MLOps Engineering on AWS
This 3-day course provides an overview of MLOps and the tools available to enable it in AWS.
The MLOps Engineering on AWS course is designed to enhance the DevOps approach in software development for building, training, and deploying machine learning (ML) models. It follows a four-level MLOps maturity framework, focusing on the first three levels: initial, repeatable, and reliable. The course emphasizes the critical roles of data, models, and code in successful ML deployments and highlights the importance of collaboration among data engineers, data scientists, software developers, and operations teams. Participants will learn how to use tools and processes to monitor model performance and address any deviations from key performance indicators.

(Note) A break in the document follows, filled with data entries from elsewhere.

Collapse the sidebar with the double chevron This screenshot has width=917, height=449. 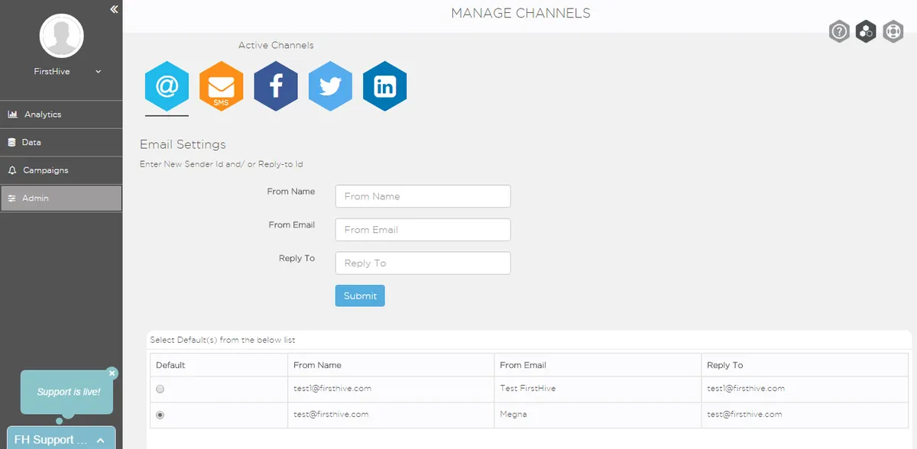click(x=114, y=9)
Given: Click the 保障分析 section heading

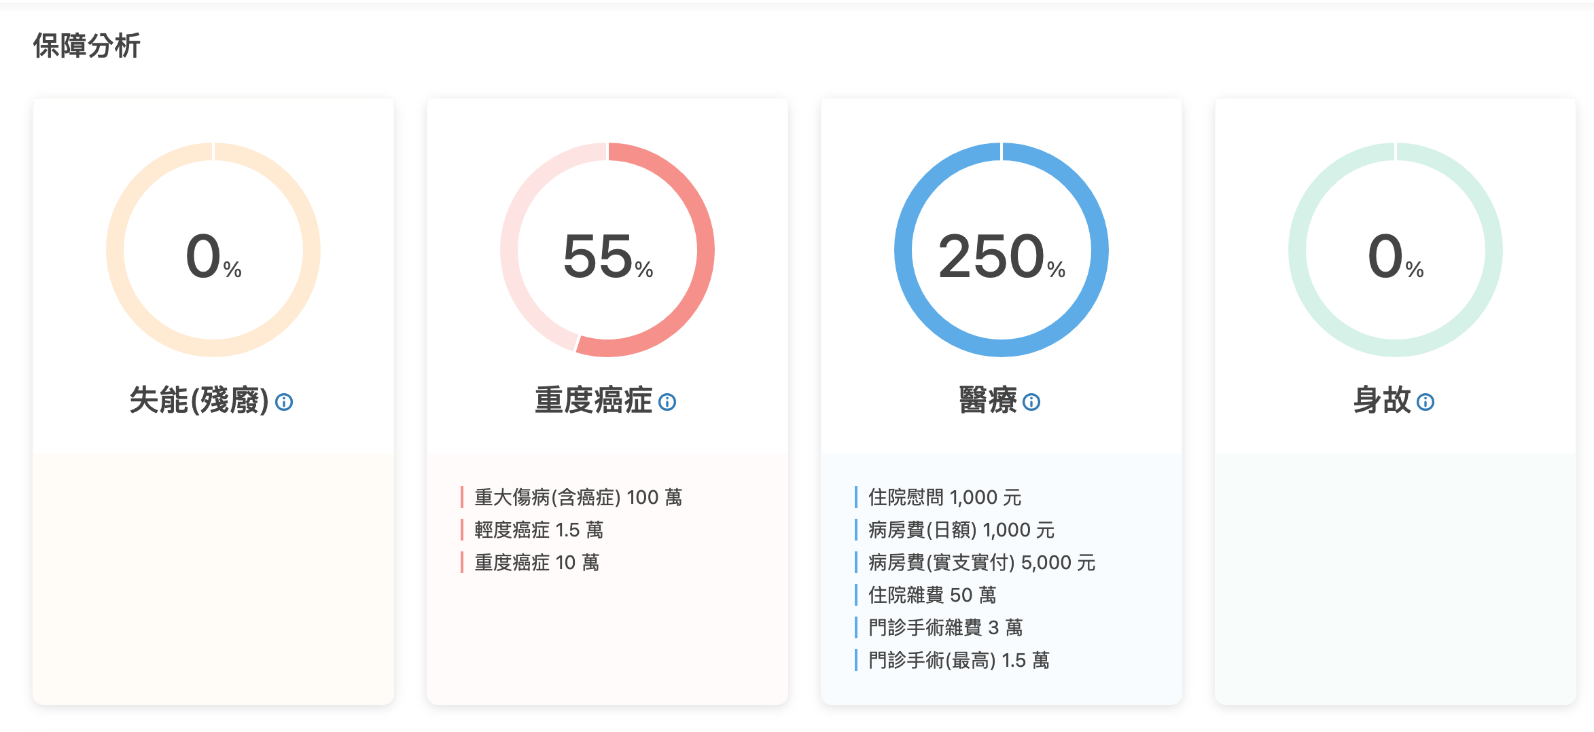Looking at the screenshot, I should point(87,45).
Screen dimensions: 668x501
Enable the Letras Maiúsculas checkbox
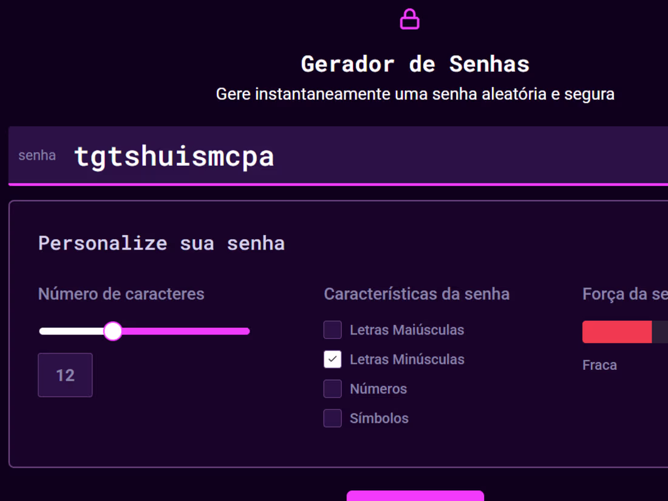click(x=332, y=330)
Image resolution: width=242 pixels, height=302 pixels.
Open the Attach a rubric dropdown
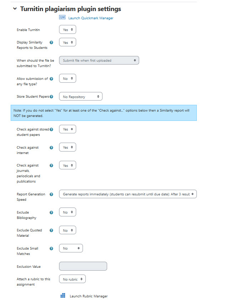(72, 279)
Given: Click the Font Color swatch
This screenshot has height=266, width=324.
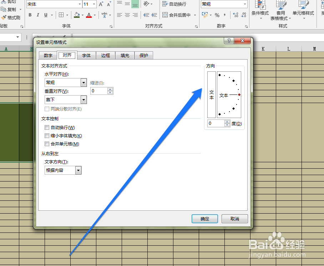Looking at the screenshot, I should pyautogui.click(x=88, y=15).
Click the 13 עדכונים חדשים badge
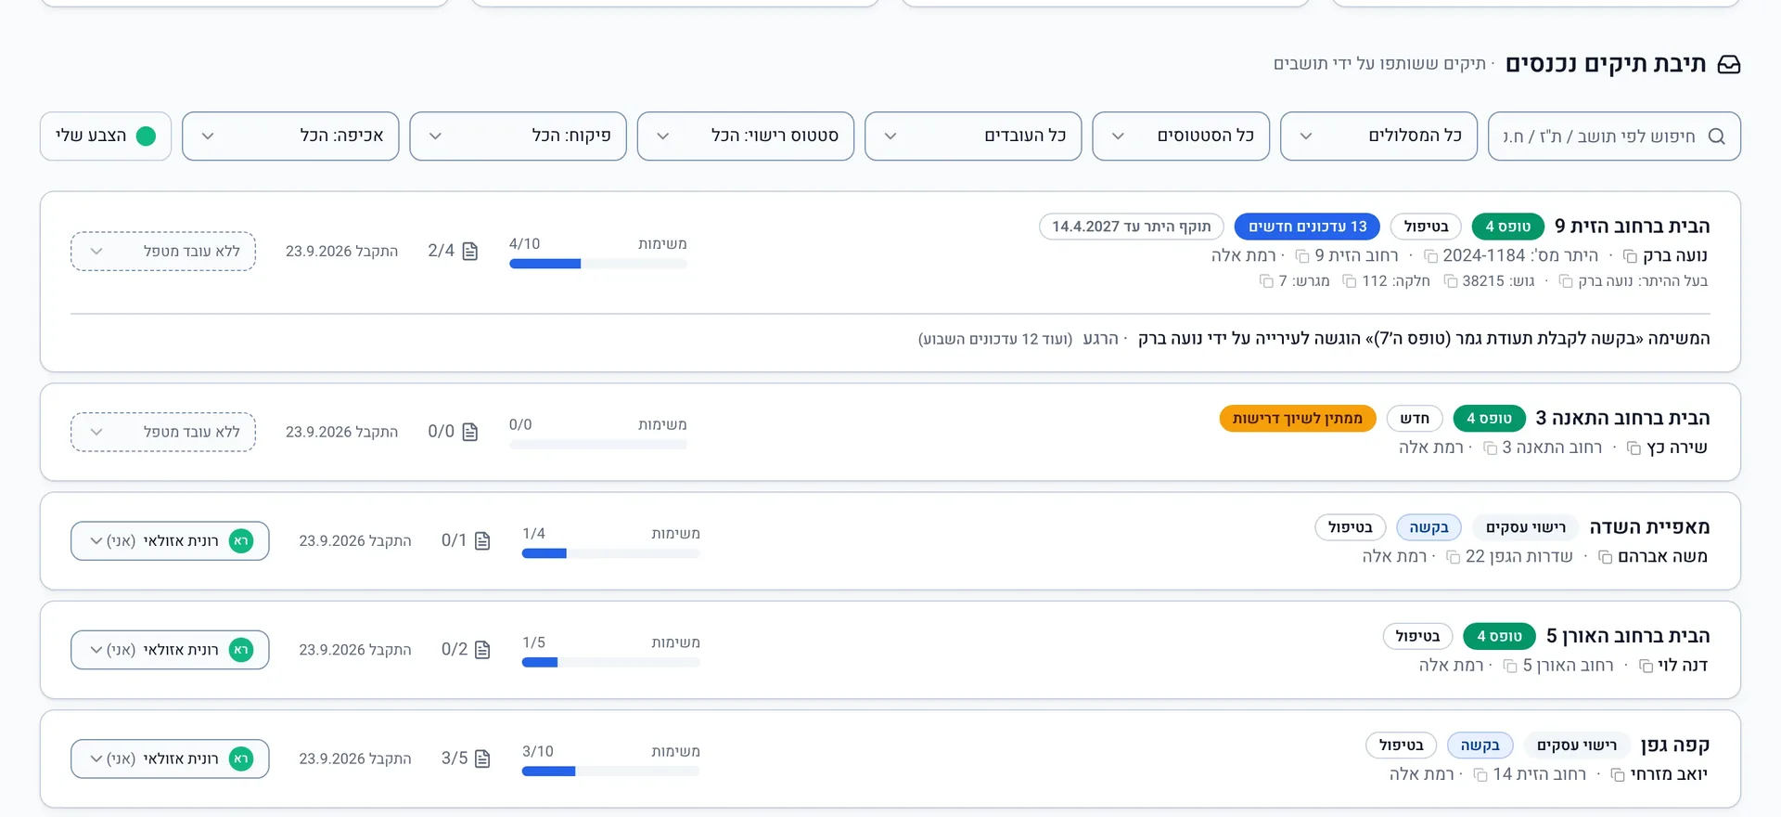 [1307, 227]
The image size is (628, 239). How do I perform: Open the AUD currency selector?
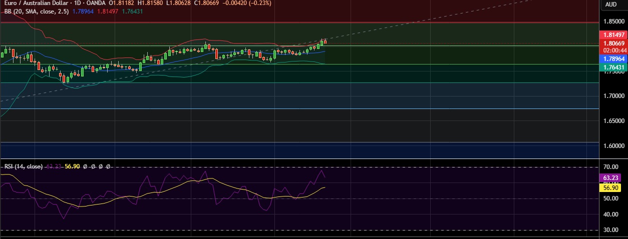[x=610, y=5]
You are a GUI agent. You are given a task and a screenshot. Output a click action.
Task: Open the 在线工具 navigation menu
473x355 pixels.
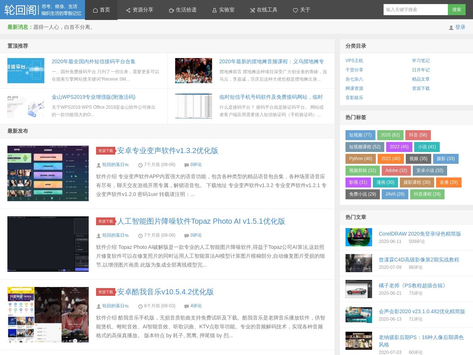pyautogui.click(x=263, y=10)
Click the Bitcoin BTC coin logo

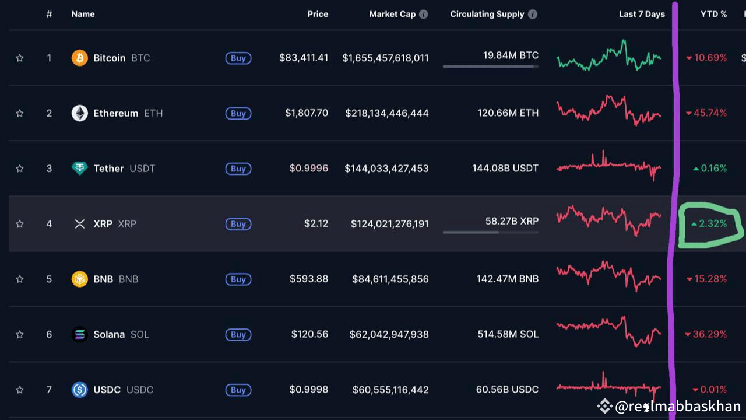79,58
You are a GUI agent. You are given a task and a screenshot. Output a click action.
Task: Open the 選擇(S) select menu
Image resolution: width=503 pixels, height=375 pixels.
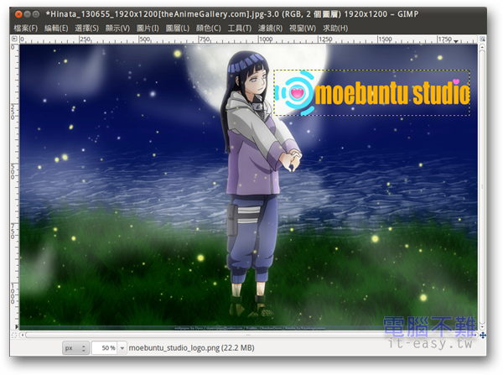[x=86, y=29]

This intermediate-level course lasts three days and includes various activities such as presentations, hands-on labs, demonstrations, knowledge checks, and workbook exercises. By the end of the course, attendees will be able to explain MLOps benefits, compare it with DevOps, assess security and governance needs for ML use cases, set up experimentation environments using Amazon SageMaker, and understand best practices for versioning and maintaining ML assets, including models and datasets. They will also learn about creating CI/CD pipelines in an ML context, implementing automated packaging and deployment, monitoring ML solutions, and automating the testing and deployment of models.
The course is aimed at MLOps engineers looking to deploy and monitor ML models in AWS and DevOps engineers responsible for maintaining these models. It is recommended that participants have completed AWS Technical Essentials, DevOps Engineering on AWS, or have equivalent experience, along with practical knowledge of Data Science with Amazon SageMaker.